La ambición desmesurada,
los temores o la ignorancia hacen cometer torpezas tan terribles que garantizan
la vergüenza, no solo de coetáneos y contemporáneos, sino además, de
generaciones futuras. En su anhelo por trascender en la historia, algunos
dirigentes se dan a la tarea de abandonar los intereses de los pueblos para
garantizar los propios.
El precio de estos actos en Venezuela ha sido alto. Para construir
la Caracas moderna, el General Marcos Pérez Jiménez autorizó la destrucción de
gran parte del patrimonio histórico. Desprendió de su raíz arquitectónica la
naciente patria para sustituirla por una arquitectura neoclásica, en el más
sutil de los casos; por grandes autopistas y, el más notorio sus fetiches, el
hormigón armado. Todo signado por la
angustia progresista. Ese afán de ser modernos y desarrollados nos acorraló en
uno de nuestros peores males: el desarraigo.
Ni los zulianos, íconos del regionalismo, se salvaron a este mal.
Hace 42 años, en la gestión de Rafael Caldera, se destruyó El Saladillo en
nombre, nuevamente, del desarrollo urbano. Derribaron las casas, la tradición,
la cultura, pero el plan progresista nunca se ejecutó. Apenas se terminaron de
construir las torres del saladillo en 2.006.

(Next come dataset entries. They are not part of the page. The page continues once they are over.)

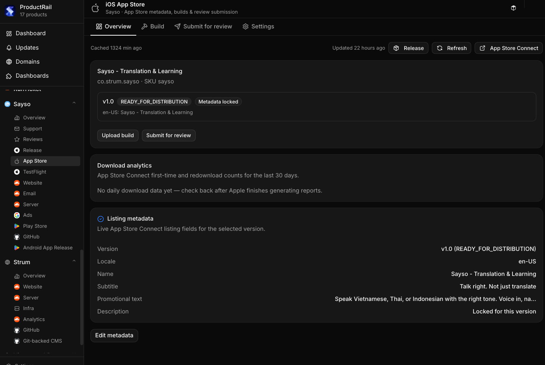Click the Edit metadata button

pos(114,336)
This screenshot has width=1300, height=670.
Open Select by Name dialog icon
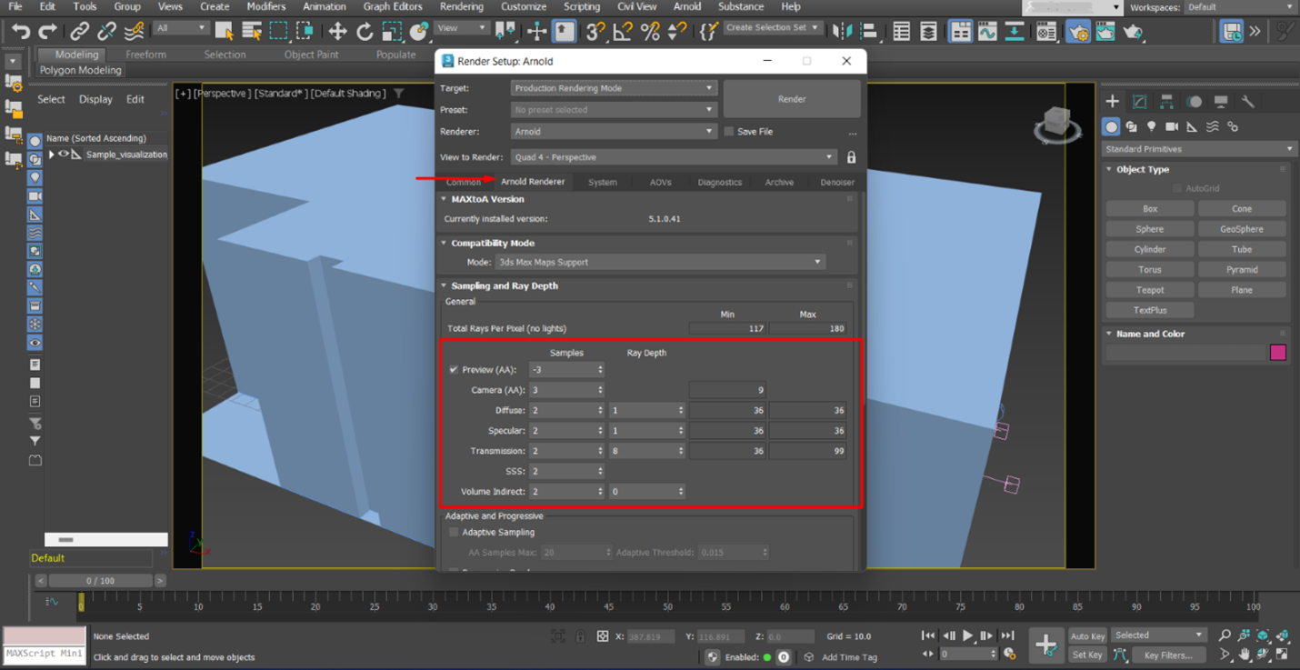coord(253,32)
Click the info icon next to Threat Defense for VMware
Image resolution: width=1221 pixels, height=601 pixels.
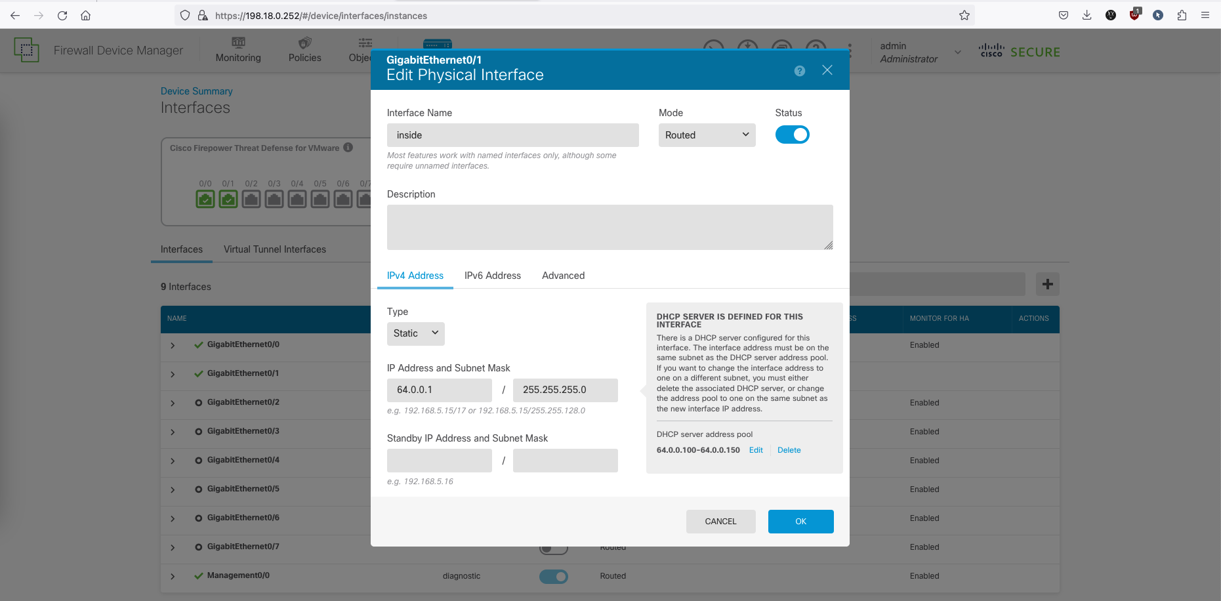tap(348, 148)
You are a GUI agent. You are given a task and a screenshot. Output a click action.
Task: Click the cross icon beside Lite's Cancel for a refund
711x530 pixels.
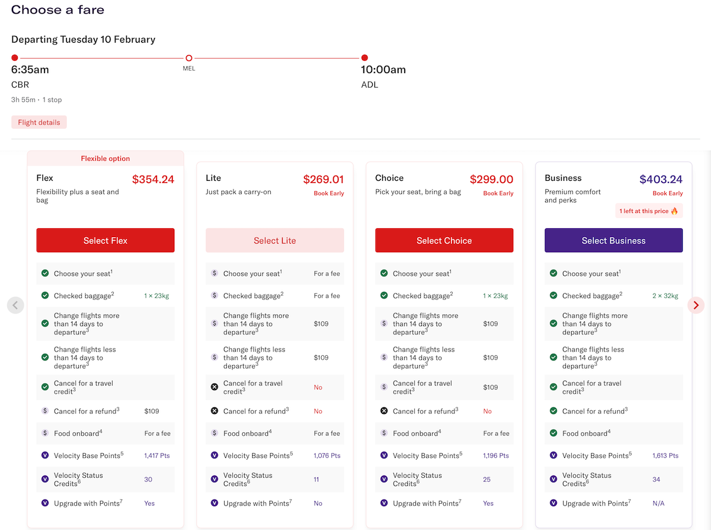(214, 410)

Igual sucedió, hace un par de años en Aroa, donde el célebre e
iluminadísimo Alcalde, bañado quizás de alguna luz epifánica decidió mandar
remodelar, más bien, demoler y reconstruir, el cementerio de los ingleses, sin
considerar el valor histórico de ese espacio ni los debidos procesos para su
restauración.
Todo esto no es más que un evidente menosprecio a nuestras raíces,
a nuestra historia, a lo que somos. Estos dirigentes, entre tantos más, para no
entrar en detalles y tener que enumerarlos desde Guzmán Blanco hasta Nicolás
Rivas, son víctimas y victimarios del complejo
que superpone el parecer sobre el ser.
Obligados a vivir en otro país, un país inventado por el
desarrollismo, se nos impuso un exilio dentro de las fronteras. Pero entonces, ¿Cómo
haremos para retornar ahora a esa patria? ¿Habrá que reinventarla? Nuestra
condena es como la del poeta Cavafis, otro país no existe para nosotros.